(Text provided):
◇ ◇ ◇ ◇ ◇ ◇ ◇
So have at it, denizens of the intertubes! Send in that 33-page change of address form, and see your name in pixelated glory! Or simply wait for the next challenge. There are sure to be quite a few before this election cycle is done.
JUDGES RULING & UPDATE:
Thanks to the strong google-fu of our readers, we do appear to now know the document that Mitt Romney was referring to: the Medicare 855, a form series for enrolling Medicare providers and contractors. After speaking with our own Medicare representative Doris, it appears that this is indeed a long form that needs to be resubmitted for a change of address.
So, does the new right wing meme pan out? Well, yes and no… but not really.
First of all, the circumstances of this case are highly specific; the “if you’re a business and you move you have to fill out a 33 page document” trope is clearly bullshit, if this is indeed the situation from which the meme was born. Also, according to Doris, the form is lengthy but in order to submit a change of address, you don’t actually have to fill out the multi-page document. Per Doris, “there are a few boxes you have to check, and maybe half a dozen lines to fill out. It’s pretty easy.” (Note: After having perused the document, the degree to which it is “pretty easy” is highly subjective.) So even in this highly specific case the notion that someone had to fill out a 33-page document to change their address is clearly intentionally misleading.
In other words, while I believe we may indeed have found the primordial ooze this meme has come from, it is indeed bullshit.
I like the “I Call Bulls**t Challenge” idea and think it will be fun to do over the next few months, so we’re going to treat this like one of those “practice hands” you do when someone at the table is playing poker for the first time, and we will declare a winner anyway. Please note that this is a one time deal: this level of “proof” of a new political meme will not even get you a sniff of those heady whiskey vapors in future Challenges. This meme is bullshit, but I am treating this as an opportunity to be the sketchy guy at the edge of your junior high school playground giving you that first taste of weed for free.
◇ ◇ ◇ ◇ ◇ ◇ ◇
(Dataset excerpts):
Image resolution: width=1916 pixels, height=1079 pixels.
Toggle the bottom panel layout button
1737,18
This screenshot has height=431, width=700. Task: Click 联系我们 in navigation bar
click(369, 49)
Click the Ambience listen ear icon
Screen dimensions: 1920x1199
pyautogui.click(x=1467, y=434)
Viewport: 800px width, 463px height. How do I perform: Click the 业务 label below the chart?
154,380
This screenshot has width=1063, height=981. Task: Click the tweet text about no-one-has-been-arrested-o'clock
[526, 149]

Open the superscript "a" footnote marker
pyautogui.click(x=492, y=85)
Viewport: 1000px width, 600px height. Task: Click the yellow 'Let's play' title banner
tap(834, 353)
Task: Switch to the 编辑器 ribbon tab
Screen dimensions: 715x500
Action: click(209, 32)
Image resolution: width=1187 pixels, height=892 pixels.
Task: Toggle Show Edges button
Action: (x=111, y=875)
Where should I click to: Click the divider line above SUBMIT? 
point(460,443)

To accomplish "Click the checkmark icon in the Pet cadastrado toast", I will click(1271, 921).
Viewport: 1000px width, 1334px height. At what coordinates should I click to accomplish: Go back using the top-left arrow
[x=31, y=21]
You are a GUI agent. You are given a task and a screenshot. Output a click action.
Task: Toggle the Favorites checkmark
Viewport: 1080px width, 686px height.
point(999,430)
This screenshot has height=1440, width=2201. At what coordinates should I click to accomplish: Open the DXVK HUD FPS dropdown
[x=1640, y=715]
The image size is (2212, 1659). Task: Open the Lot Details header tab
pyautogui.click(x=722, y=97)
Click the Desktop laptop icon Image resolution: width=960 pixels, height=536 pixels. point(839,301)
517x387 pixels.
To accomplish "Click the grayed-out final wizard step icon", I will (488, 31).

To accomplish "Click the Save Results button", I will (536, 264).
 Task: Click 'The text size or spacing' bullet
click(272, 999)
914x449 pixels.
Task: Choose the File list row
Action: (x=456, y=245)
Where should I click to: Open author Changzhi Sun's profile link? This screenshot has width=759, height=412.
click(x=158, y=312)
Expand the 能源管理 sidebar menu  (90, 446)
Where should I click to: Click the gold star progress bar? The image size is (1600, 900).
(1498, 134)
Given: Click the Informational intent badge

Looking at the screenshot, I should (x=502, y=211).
◇ ◇ ◇ ◇ ◇ ◇ ◇
(Task 1): In the post about the 33-page form, what is the Medicare 855?
(Task 2): Write the next part of the post about the 33-page form, picking up right after its last sentence.
This material has no connection to the post about the 33-page form.

(Task response 1): A form series for enrolling Medicare providers and contractors.

(Task response 2):
Which brings me to the tentative winner: Either kenB or Plinko.
The rules of the contest stated that entries had to be emailed to me, and that if there were more than one correct answer I would randomly pick a winner. In this case, because we’re doing a “practice round” and the
bullshit winning answer has already been disclosed in the threads, I’m closing the entries for the Medicare Enrollment Forms, and I’m giving kenB the benefit of the doubt for not having followed the rules and emailed.
I will wait until June 24 on the highly unlikely possibility that someone sends me a pdf of an actual change of address form that is 33 pages long, in which case that person will be crowned Challenge King or Queen. If this does not occur, I will flip a coin to declare either kenB or Plinko the current Challenge King.
Since Plinko was first to get his in (his email arrived before kenB’s post went up) he will have the option to call heads or tails prior.